# Ouvrir un document pdf dans Safari



## Supercagne (2 Mai 2005)

Il me semblait avoir lu que les nouvelles versions d'Aperçu et de Safari incluses dans Tiger permettaient de lire un fichier à l'extension PDF directement dans le navigateur, sans avoir à le télécharger sur le disque au préalable. Je me suis alors empressé de me débarasser d'Adobe Acrobat Reader une fois Tgier installé, et depuis, lorsque je clique sur un lien vers un PDF dans Tiger, une boîte de dialogue s'ouvre me demandant de sélectionner l'application Adobe Reader... 

Est-ce réellement possible de lire les PDF dans Safari avec Aperçu?


----------



## drs (3 Mai 2005)

Salut

Il est possible de lire les PDF dans Safari, mais sans Apercu.
Il te faut un plug in qui se nomme PDF Browser Plugin.
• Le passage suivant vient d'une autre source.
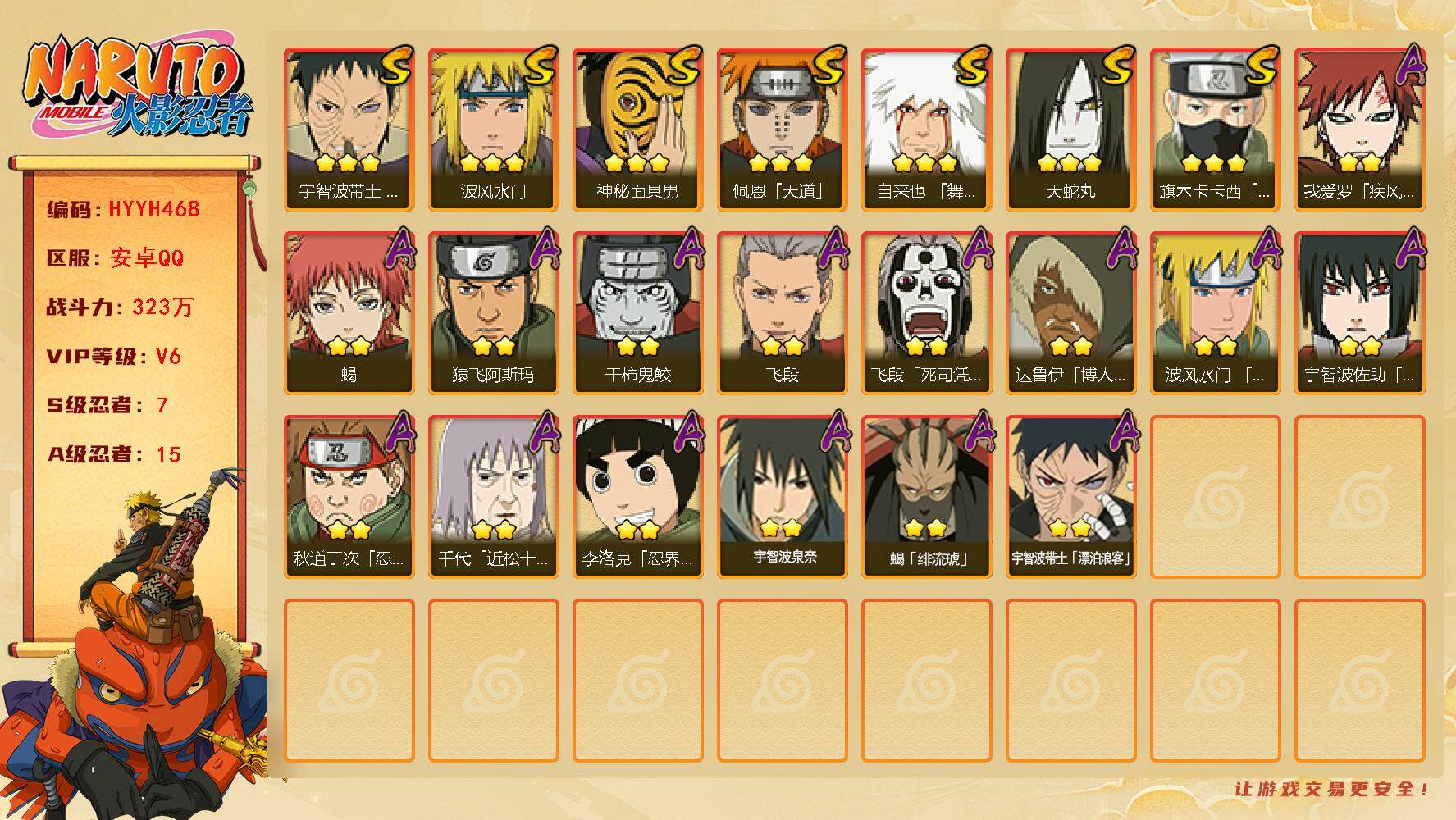Click the 猿飞阿斯玛 ninja card
The height and width of the screenshot is (820, 1456).
click(494, 313)
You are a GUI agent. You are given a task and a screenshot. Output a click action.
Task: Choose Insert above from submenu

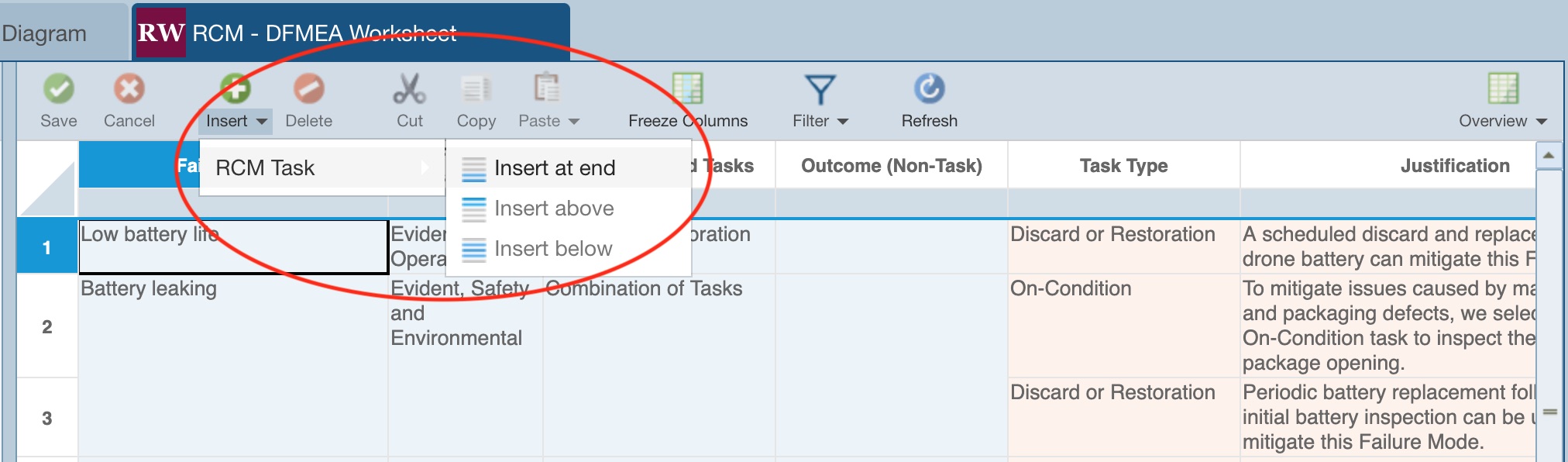click(x=553, y=209)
Tu peux le trouver à cette adresse:

http://www.schubert-it.com/pluginpdf/

Alex


----------



## Balooners (3 Mai 2005)

Bonjour, et bienvenue sur MacG 

Alors, je viens de faire plusieurs essais. Alors déjà, as tu installé Adobe Acrobat Reader 7 parce que moi, je l'ai et en fait, il semble qu'il installe un plug in pour Safari. Le plus in est situé dans : Ton disque / Bibliothèque / Internet Plug-in / AdobePDFViewer.plugin j'ai essayé de de l'enlever de ce dossier pour voir et safari crash dès que l'on veut voir un Pdf. Donc, je pense que si tu n'as pas installé AAR 7 fait le et il installera le plug-in. Sinon, je crois qu'il y a d'autres plug in existant au pire on pourra trouver ça.


----------



## Balooners (3 Mai 2005)

drs a dit:
			
		

> Salut
> 
> Il est possible de lire les PDF dans Safari, mais sans Apercu.
> Il te faut un plug in qui se nomme PDF Browser Plugin.
> ...


 Oui, mais je ne sais pas ce que ça donne avec Safari 2 car il semble qu'il soit sur Tiger.


----------



## Supercagne (3 Mai 2005)

Je confirme: je suis sous Mac OS X 10.4 et j'utilise Safari 2.0 ainsi que Aperçu 3.0. Et je suis persuadé d'avoir lu quelque part que ces nouvelles versions permettaient de se passer d'un module externe d'une tierce compagnie pour lire des PDF dans Safari.


----------



## Balooners (3 Mai 2005)

Supercagne a dit:
			
		

> Je confirme: je suis sous Mac OS X 10.4 et j'utilise Safari 2.0 ainsi que Aperçu 3.0. Et je suis persuadé d'avoir lu quelque part que ces nouvelles versions permettaient de se passer d'un module externe d'une tierce compagnie pour lire des PDF dans Safari.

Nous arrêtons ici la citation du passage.